**PROBLEM DETAILS:**
Once the line with "新卒採用 (28, 2434)" is found in the entries below, repeat that line and every one after it exactly, ending at the last.

**MATERIAL PROVIDED:**
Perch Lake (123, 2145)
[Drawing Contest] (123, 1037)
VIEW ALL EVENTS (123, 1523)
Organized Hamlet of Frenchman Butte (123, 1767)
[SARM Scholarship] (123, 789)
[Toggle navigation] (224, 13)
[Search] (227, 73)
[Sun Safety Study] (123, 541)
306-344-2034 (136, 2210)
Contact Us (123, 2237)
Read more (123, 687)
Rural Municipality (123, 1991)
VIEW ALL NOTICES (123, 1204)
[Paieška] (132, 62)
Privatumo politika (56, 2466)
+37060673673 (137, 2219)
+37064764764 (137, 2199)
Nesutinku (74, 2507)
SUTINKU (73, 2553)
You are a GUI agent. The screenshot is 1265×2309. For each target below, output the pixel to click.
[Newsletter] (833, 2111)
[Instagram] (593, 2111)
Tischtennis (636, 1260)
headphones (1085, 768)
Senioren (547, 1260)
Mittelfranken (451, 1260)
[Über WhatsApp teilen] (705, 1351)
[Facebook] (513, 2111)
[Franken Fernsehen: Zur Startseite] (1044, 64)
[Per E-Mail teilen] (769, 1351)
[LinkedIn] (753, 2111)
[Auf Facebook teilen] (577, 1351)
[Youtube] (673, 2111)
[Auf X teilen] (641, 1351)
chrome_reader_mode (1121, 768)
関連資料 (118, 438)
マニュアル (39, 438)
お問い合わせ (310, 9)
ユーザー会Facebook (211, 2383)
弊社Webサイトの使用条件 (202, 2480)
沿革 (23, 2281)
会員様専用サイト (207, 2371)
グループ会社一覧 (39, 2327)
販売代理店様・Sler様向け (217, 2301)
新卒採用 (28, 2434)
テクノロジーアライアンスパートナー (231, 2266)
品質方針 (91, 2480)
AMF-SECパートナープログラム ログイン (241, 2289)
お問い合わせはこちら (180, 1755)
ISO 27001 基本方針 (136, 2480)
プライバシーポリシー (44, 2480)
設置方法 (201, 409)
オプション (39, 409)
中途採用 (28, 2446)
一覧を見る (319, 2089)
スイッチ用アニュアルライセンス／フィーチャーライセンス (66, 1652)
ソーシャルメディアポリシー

**SOLUTION TO THIS PROBLEM:**
新卒採用 (28, 2434)
テクノロジーアライアンスパートナー (231, 2266)
品質方針 (91, 2480)
AMF-SECパートナープログラム ログイン (241, 2289)
お問い合わせはこちら (180, 1755)
ISO 27001 基本方針 (136, 2480)
プライバシーポリシー (44, 2480)
設置方法 (201, 409)
オプション (39, 409)
中途採用 (28, 2446)
一覧を見る (319, 2089)
スイッチ用アニュアルライセンス／フィーチャーライセンス (66, 1652)
ソーシャルメディアポリシー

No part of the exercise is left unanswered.